• ENTRIES SUPPLIED:
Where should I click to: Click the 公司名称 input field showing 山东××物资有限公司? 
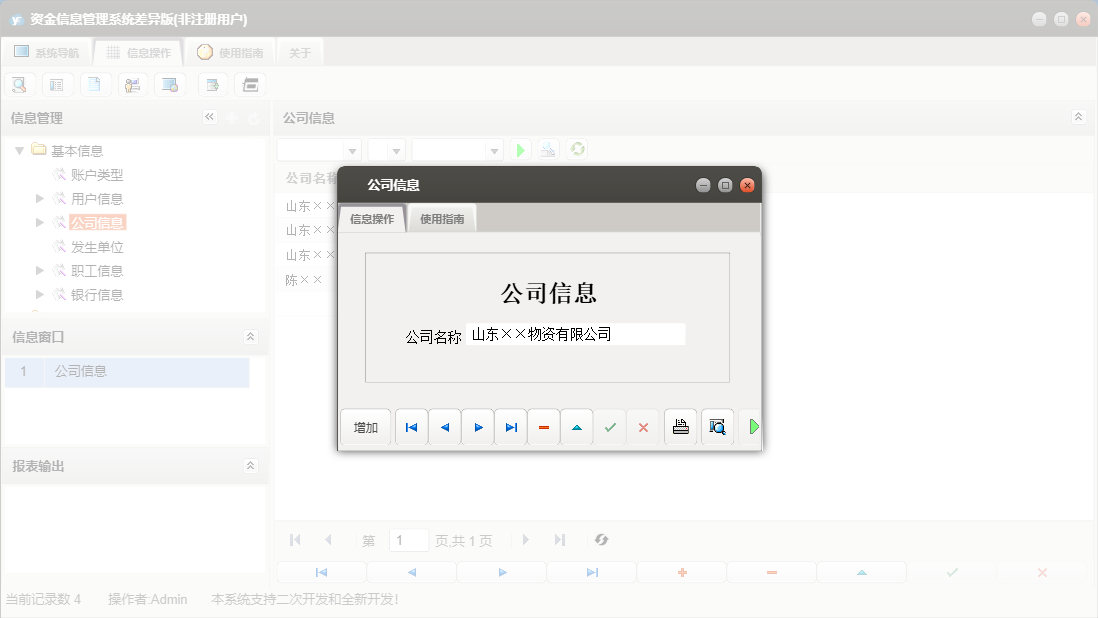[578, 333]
...
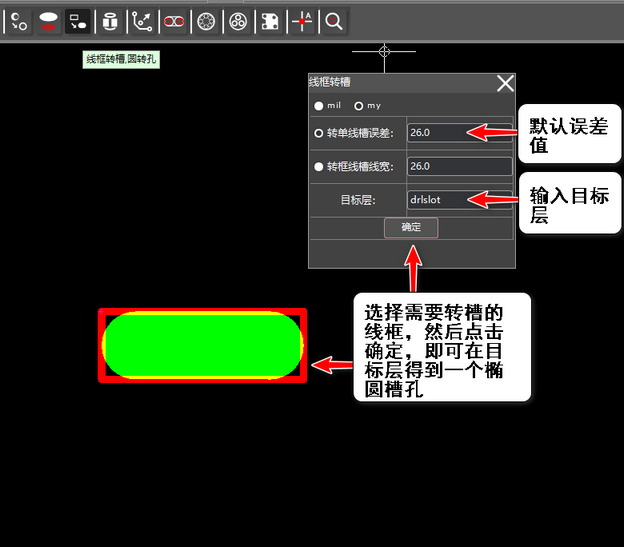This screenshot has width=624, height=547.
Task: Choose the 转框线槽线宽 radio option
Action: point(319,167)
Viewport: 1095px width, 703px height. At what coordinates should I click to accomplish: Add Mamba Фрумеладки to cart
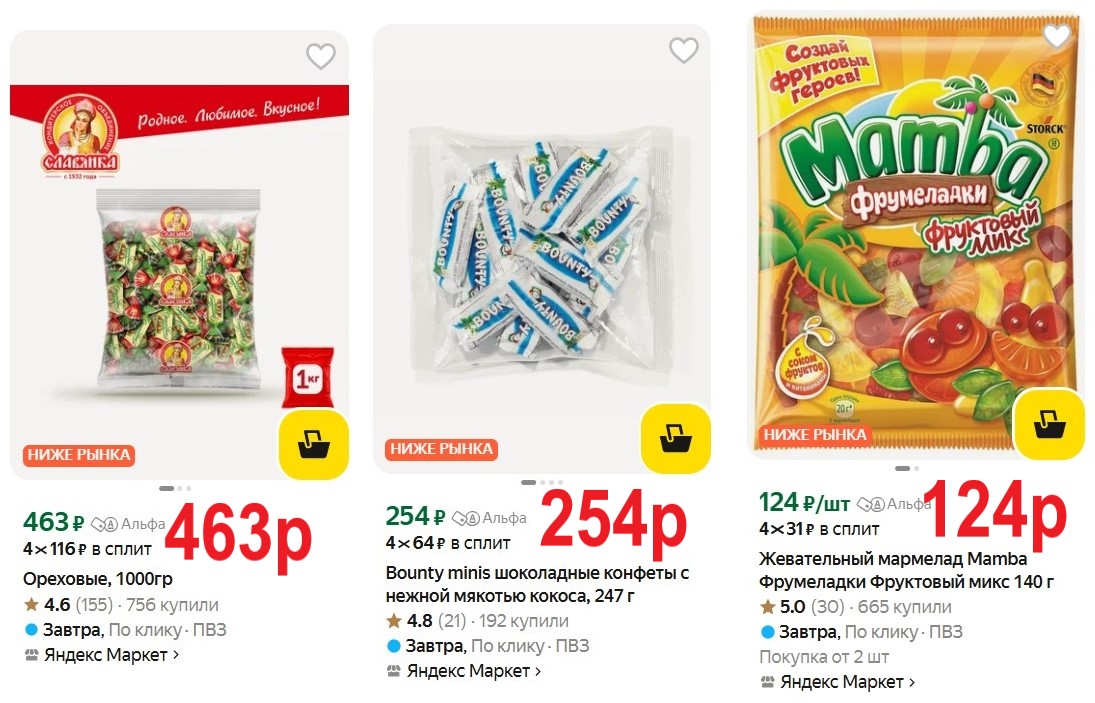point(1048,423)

• TASK TO COMPLETE:
Rewrite the rows from the line that contains "This screenshot has width=624, height=547." through the line that contains "point(1048,423)" as a numbered list, skipping any blank lines. Leave the pictures out of your answer.

• EXPECTED ANSWER:
1. This screenshot has width=624, height=547.
2. Task: Choose the 转框线槽线宽 radio option
3. Action: point(319,167)
4. Viewport: 1095px width, 703px height. At what coordinates should I click to accomplish: Add Mamba Фрумеладки to cart
5. point(1048,423)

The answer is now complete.